>> start Document segment
Homework 2

In this blog, I will discover my favorite movies on the IMDB website. I will use webscraping to find the movie or TV shows that share actors with my favorite movie or shows.

1. Setup

My favorite movie is Harry Potter and the Sorcerer’s Stone. Its IMDB page is at: https://www.imdb.com/title/tt0241527/

I will create a new GitHub repository. This repository will house my scraper. The following link is my repository: https://github.com/TianliangTao/Web-Scraping

2. Write my Scraper

Create a file inside the spiders directory called imdb_spider.py.

import scrapy
class  ImdbSpider(scrapy.Spider):
# define an unique name for spider class
name = 'imdb_spider'
# start scraping from
start_urls = ['https://www.imdb.com/title/tt0241527/']

I will implement three parsing methods for the ImdbSpider class. First, i will use parse(self, response). I will use this function to navigate to the Cast & Crew_ page. This method can help us to know what to do with the response object.

def  parse(self, response):
	'''
	This method is to start on a movie page, and then navigate to the Cast page.
	And call the parse_full_credits(self, response).
	'''
	url = response.url + "fullcredits/"
	yield  scrapy.Request(url, callback = self.parse_full_credits)

Second, I will use parse_full_credits(self,response). This function is to yield a scrapy.Request for the page of each actor listed on the page.

def  parse_full_credits(self, response):
	'''
	This method is to yield a scrapy.Request for the page of each actor listed on the page.
	And call the method parse_actor_page(self, response)
	'''
	# this command mimics the process of clicking on the headshots on this page
	cast = [a.attrib["href"] for  a  in  response.css("td.primary_photo a")]
	for  actor  in  cast:
		url = "https://www.imdb.com" + actor
		yield  scrapy.Request(url, callback = self.parse_actor_page)

Last, I will use parse_actor_page(self, response). This function is to yield a dictionary with two key-value pairs.

def  parse_actor_page(self, response):

	'''
	This method is to yield a dictionary with two key-value pairs.
	It should yield one such dictionary for each of the movies or TV shows.
	'''
	for movie_or_tv in response.css("div.filmo-row"):
		# extract actor's name
		actor = response.css("span.itemprop::text").get()
		# extract movie or tv's name
		Movie_or_TV = movie_or_tv.css("div.filmo-row b a::text").get()
		yield{
			"actor":actor,
			"Movie_or_TV":Movie_or_TV
			}

In order to reduce the running time, I will use ` CLOSESPIDER_PAGECOUNT = 20 limit the crawling page to 20. And then using command scrapy crawl imdb_spider -o results.csv on the terminal. This command can help us create a .csv` file.

3. Analyze the data

In this part, I will check the data that I crawled from the IMDB. Clean and sort the date. I will sort the data with a descending way.
>> end Document segment
>> start Provided material
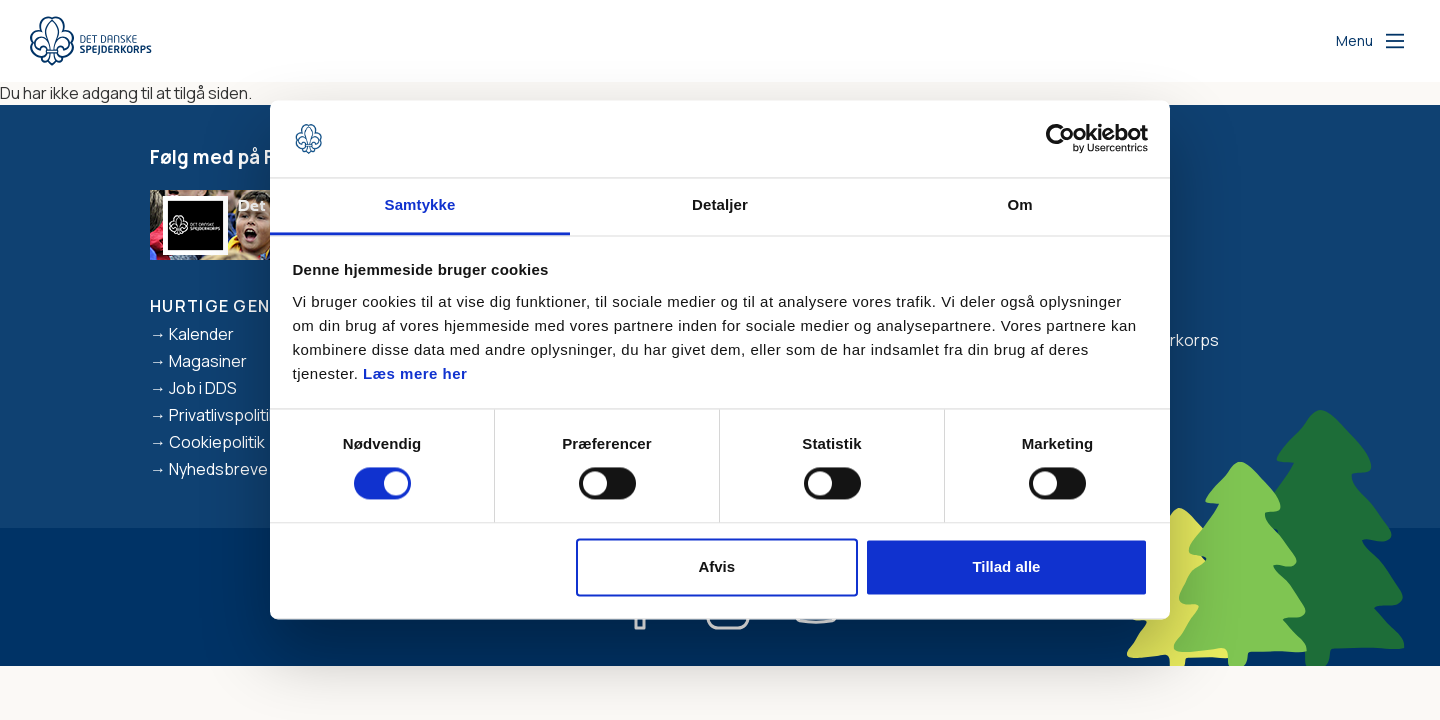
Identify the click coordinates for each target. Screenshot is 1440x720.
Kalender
>> end Provided material
- To do -
Reproduce the IMDB scraping blog post between "I will create" and "directory called imdb_spider.py.", inclusive, substituting "repo" for each occurrence of "repository".

- Full answer -
I will create a new GitHub repo. This repo will house my scraper. The following link is my repo: https://github.com/TianliangTao/Web-Scraping

2. Write my Scraper

Create a file inside the spiders directory called imdb_spider.py.